Evaluation criteria:
A positive result: a statistically significant dose-related increase in the number of micronucleated polychromatic erythrocytes in the bone marrow of treated mice.
Statistics:
The results were evaluated by means of the Jonckheere-test (A.R. Jonckheere, Biometrica 41, 1954, 133) and the U-test (F. Wilcoxon et al., Biometrics 19, 1963, 58).

Results and discussion

Test results
Sex:
male/female
Genotoxicity:
negative
Toxicity:
not specified
Remarks:
The dose of 5000 mg/kg is the highest applicable one as determined by preliminary experiments.
Vehicle controls validity:
not specified
Negative controls validity:
valid
Positive controls validity:
valid
Additional information on results:
RESULTS OF RANGE-FINDING STUDY
- Other: The dose of 5000 mg/kg is the highest applicable one as determined by preliminary experiments.

RESULTS OF DEFINITIVE STUDY
- Induction of micronuclei (for Micronucleus assay): No compound-related increase of micronuclei observed

Any other information on results incl. tables

Absence of proportion of immature erythrocytes (PCE) among total erythrocytes.

Absence of data on Preliminary test.

No result data on solvent control (rape oil).

Applicant's summary and conclusion

Conclusions:
Interpretation of results (migrated information): negative
After twofold oral application of 1000, 2500 and 5000 mg/kg bodyweight, 2-Ethylhexyl 4-methoxycinnamate induces neither chromosome breaks
nor mitotic non-disjunctions in bone marrow cells of mice. Therefore, the substance does not need to be classified as genotoxic according to the
criteria outlined in Annex I of 1272/2008/EC and Annex VI of 67/548/EEC.
Executive summary:

2-Ethylhexyl 4-methoxycinnamate, a UV-B sunscreen, was evaluated for a potential induction of chromosome breaks and/or mitotic non-disjunctions in vivo by means of the micronucleus test.

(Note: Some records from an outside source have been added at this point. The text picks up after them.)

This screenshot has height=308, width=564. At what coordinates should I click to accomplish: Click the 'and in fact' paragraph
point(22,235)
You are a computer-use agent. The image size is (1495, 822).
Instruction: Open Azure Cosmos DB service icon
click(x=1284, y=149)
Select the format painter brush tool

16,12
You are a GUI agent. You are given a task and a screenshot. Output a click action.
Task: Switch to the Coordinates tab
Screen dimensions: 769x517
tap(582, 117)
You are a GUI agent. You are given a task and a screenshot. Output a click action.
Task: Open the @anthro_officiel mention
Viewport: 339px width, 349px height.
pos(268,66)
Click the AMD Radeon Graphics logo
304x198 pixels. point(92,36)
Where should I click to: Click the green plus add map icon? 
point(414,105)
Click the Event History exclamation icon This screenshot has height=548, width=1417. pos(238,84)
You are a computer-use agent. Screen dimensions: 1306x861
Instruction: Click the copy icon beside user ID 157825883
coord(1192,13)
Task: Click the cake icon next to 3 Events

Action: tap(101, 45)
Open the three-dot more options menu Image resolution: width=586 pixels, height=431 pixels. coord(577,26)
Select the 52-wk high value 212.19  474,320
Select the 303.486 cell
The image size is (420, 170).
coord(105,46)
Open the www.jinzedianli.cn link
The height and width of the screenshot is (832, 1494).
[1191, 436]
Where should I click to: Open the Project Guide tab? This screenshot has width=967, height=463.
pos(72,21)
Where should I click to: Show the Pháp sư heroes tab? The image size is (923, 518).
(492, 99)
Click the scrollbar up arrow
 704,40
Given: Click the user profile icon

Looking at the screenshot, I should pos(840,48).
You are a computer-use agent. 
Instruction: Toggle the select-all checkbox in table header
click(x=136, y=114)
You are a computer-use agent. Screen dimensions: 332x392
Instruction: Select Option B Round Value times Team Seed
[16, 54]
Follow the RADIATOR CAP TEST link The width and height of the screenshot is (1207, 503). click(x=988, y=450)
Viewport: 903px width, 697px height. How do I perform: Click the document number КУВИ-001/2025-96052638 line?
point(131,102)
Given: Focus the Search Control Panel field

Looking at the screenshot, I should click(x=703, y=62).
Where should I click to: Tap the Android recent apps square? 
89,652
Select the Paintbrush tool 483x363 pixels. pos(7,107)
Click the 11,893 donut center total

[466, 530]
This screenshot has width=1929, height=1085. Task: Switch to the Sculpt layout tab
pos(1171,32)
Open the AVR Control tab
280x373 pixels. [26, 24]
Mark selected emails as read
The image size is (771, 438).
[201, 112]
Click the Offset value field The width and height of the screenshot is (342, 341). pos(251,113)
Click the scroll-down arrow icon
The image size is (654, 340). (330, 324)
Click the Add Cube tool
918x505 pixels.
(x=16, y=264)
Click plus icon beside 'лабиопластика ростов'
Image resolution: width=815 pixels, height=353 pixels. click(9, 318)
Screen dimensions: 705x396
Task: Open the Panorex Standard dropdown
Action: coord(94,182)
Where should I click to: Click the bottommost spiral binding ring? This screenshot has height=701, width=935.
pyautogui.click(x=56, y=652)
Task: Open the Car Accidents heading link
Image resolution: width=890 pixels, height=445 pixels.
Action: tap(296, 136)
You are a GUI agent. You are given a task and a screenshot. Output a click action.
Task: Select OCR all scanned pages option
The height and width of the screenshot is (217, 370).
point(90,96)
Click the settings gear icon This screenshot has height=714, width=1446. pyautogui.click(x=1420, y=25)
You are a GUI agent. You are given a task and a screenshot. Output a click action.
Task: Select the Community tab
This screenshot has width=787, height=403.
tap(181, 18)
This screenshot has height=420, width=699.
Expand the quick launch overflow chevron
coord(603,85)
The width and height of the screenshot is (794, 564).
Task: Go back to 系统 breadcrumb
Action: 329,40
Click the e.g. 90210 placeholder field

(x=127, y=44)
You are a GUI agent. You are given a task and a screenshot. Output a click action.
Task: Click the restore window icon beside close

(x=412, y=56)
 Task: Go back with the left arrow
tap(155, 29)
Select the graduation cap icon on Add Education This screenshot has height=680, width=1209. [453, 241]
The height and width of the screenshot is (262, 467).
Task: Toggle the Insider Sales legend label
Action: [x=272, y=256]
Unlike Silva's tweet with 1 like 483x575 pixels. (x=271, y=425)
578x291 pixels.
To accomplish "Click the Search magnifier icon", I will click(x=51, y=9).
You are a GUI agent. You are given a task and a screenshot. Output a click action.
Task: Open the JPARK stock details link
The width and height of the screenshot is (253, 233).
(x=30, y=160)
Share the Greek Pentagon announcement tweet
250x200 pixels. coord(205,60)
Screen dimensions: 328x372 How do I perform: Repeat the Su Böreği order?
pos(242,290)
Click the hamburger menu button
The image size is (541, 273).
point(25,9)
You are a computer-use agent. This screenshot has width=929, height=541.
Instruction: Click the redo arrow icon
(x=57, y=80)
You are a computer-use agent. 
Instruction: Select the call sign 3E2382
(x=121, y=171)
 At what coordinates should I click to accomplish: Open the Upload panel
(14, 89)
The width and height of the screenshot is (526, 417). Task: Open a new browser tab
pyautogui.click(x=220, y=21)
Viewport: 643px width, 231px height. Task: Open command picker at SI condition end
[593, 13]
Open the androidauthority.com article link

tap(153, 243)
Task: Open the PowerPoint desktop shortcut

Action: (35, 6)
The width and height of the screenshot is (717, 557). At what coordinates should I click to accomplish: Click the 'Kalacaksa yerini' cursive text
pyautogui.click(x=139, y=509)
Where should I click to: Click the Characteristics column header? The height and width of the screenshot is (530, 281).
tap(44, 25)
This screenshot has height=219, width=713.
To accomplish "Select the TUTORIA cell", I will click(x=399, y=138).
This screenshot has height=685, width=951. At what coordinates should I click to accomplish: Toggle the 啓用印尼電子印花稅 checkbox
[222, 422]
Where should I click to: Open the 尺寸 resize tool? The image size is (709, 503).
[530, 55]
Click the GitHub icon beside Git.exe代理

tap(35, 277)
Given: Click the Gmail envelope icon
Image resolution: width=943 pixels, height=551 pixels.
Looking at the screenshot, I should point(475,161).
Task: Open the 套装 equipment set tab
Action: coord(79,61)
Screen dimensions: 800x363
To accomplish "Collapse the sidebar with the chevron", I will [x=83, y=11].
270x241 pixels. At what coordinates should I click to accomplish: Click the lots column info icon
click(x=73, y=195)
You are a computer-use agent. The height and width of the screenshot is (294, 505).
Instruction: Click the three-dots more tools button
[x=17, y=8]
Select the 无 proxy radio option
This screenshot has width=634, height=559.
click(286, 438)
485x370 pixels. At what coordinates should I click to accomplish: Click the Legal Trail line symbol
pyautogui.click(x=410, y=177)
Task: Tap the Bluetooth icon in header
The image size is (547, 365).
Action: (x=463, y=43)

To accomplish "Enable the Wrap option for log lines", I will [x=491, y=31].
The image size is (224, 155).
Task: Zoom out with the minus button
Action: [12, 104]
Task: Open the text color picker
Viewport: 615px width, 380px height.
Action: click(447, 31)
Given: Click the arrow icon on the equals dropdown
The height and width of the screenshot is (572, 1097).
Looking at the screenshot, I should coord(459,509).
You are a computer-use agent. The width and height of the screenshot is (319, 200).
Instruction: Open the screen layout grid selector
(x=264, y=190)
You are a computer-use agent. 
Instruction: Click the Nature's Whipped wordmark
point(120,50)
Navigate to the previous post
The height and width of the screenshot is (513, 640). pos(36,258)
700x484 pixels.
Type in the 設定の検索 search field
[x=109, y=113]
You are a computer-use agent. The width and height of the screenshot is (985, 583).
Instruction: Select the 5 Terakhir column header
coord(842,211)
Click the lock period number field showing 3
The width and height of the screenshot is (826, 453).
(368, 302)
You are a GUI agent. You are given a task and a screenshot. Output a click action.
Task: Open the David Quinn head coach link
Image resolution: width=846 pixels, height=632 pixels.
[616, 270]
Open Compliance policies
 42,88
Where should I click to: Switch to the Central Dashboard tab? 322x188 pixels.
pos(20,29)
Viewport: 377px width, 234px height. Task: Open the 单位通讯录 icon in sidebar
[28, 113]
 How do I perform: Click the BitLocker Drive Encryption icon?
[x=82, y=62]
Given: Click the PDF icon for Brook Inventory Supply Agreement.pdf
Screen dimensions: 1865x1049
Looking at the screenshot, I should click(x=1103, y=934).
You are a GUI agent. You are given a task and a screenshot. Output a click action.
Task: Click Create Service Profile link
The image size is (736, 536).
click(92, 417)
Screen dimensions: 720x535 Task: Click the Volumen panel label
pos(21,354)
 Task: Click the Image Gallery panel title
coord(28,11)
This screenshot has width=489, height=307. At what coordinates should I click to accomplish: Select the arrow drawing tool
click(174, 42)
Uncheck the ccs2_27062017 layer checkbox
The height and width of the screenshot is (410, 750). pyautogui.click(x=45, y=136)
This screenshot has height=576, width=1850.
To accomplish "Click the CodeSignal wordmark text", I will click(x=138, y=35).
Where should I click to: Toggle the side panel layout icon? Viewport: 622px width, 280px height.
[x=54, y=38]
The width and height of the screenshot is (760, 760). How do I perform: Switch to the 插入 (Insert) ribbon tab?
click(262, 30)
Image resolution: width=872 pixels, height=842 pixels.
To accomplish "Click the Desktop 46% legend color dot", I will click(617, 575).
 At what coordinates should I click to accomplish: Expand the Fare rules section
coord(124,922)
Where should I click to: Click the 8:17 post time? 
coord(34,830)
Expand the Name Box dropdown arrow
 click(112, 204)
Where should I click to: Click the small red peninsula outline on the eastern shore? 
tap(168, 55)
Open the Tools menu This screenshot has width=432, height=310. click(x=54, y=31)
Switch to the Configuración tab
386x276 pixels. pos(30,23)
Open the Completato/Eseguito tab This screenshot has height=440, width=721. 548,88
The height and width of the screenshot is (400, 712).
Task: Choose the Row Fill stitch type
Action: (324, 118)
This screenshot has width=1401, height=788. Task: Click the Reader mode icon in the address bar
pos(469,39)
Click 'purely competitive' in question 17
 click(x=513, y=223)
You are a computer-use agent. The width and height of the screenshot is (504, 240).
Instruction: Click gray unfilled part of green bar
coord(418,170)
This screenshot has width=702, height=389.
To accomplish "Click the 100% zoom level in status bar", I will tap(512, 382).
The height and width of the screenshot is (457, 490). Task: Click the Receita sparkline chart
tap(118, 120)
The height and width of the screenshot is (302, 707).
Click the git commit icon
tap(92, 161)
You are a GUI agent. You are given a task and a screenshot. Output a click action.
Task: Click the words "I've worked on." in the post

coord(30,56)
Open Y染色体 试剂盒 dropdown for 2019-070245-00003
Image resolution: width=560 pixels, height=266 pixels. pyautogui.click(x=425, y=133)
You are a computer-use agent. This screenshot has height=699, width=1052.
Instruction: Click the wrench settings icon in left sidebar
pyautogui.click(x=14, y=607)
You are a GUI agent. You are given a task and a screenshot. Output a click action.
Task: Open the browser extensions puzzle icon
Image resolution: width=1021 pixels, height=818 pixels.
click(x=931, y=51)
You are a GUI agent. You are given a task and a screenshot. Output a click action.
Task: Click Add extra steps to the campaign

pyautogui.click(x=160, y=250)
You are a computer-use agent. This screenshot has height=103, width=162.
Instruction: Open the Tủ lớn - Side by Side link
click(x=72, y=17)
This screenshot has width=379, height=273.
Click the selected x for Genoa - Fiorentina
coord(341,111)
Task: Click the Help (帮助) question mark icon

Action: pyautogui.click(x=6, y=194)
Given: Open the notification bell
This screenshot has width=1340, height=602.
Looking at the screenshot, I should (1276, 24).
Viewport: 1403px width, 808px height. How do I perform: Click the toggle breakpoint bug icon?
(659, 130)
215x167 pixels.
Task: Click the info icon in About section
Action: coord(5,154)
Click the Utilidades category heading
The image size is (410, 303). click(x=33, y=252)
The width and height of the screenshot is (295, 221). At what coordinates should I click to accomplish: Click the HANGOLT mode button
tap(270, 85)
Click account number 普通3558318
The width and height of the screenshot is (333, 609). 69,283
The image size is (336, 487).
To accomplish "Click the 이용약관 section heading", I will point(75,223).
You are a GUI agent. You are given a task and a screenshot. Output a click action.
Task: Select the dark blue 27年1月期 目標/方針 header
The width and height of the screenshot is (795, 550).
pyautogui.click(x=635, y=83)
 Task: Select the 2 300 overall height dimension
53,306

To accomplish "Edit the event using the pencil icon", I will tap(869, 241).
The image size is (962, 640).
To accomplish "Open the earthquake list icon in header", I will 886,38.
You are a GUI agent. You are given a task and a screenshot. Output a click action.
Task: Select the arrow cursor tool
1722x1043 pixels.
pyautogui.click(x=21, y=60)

After twofold oral application of 1000, 2500 and 5000 mg 2-Ethylhexyl 4-methoxycinnamate per kg bodyweight 30 and 6 hours prior to sacrifice of the mice, no compound related increase of micronuclei could be observed. The dose of 5000 mg/kg is the highest applicable one as determined by preliminary experiments.

It is therefore concluded that under the experimental conditions described in this report, 2-Ethylhexyl 4-methoxycinnamate induces neither chromosome breaks nor mitotic non-disjunctions in mouse bone-marrow cells. Therefore, the substance does not need to be classified as genotoxic according to the criteria outlined in Annex I of 1272/2008/EC and Annex VI of 67/548/EEC.